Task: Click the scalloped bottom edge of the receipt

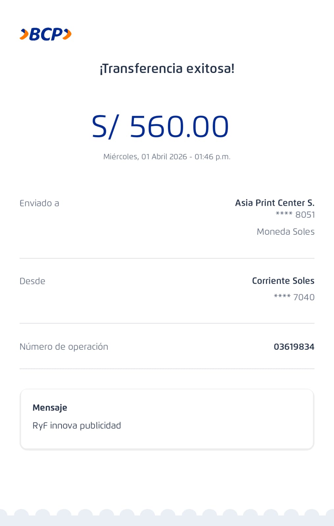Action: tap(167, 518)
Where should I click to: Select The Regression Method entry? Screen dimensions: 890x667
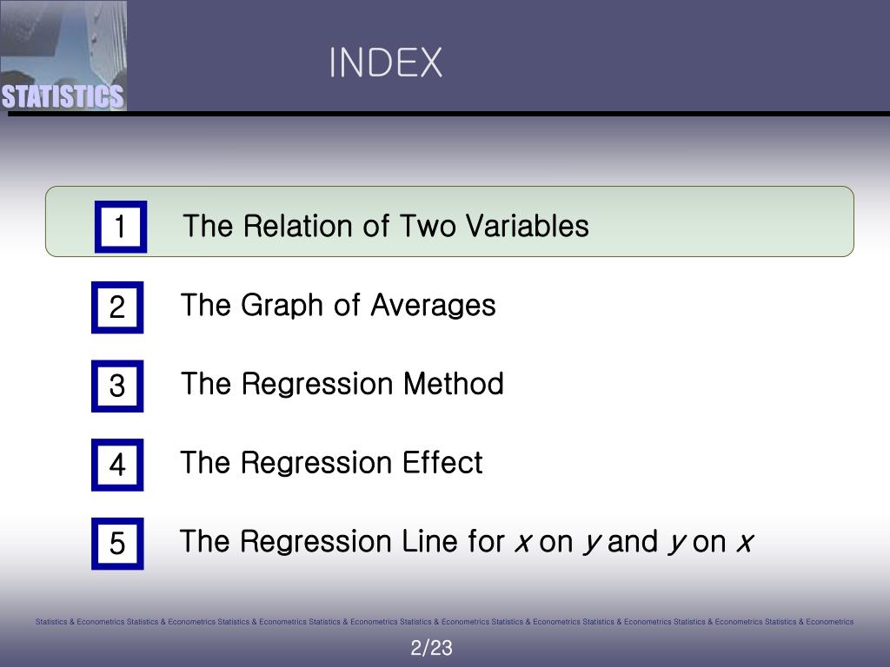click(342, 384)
_ _ _ _ _ _ _
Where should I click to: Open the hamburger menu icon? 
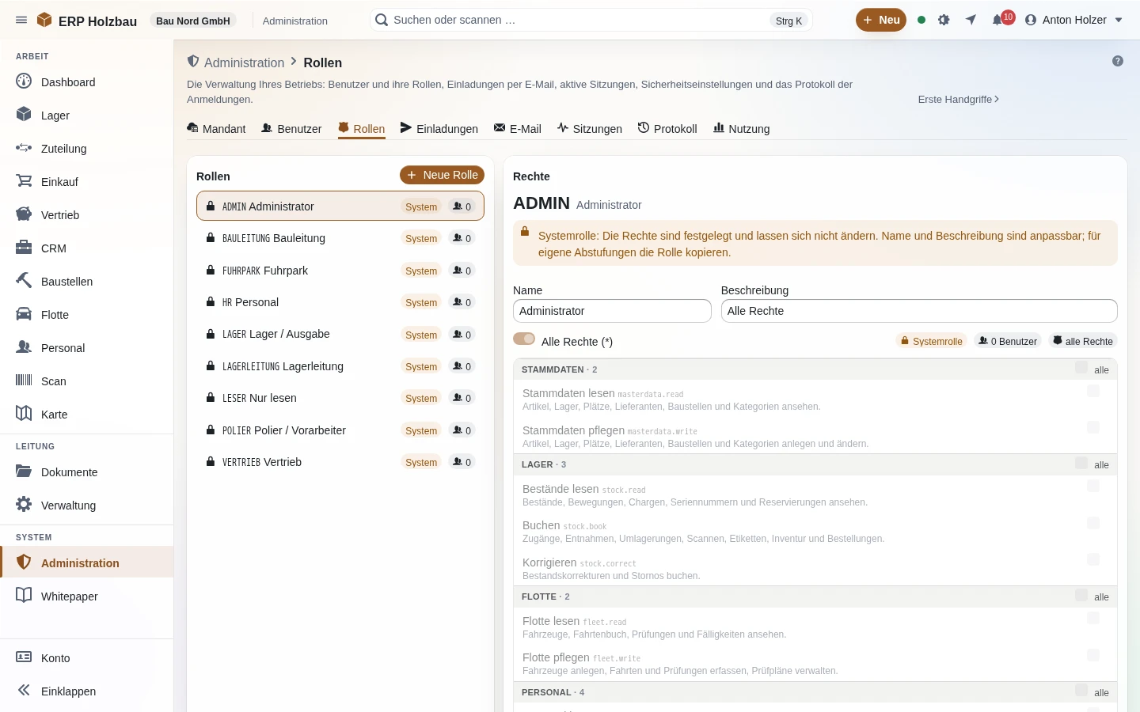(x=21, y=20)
_ _ _ _ _ _ _
- [INSTRUCTION] Reproduce the listing lines between the one holding "Where should I click to: Select" and the one holding "click(342, 384)", inclusive, substituting "option" for "entry" and keeping everything else unchanged. Leave the pictures out.

- [EXERCISE ANSWER]
Where should I click to: Select The Regression Method option? Screen dimensions: 890x667
click(342, 384)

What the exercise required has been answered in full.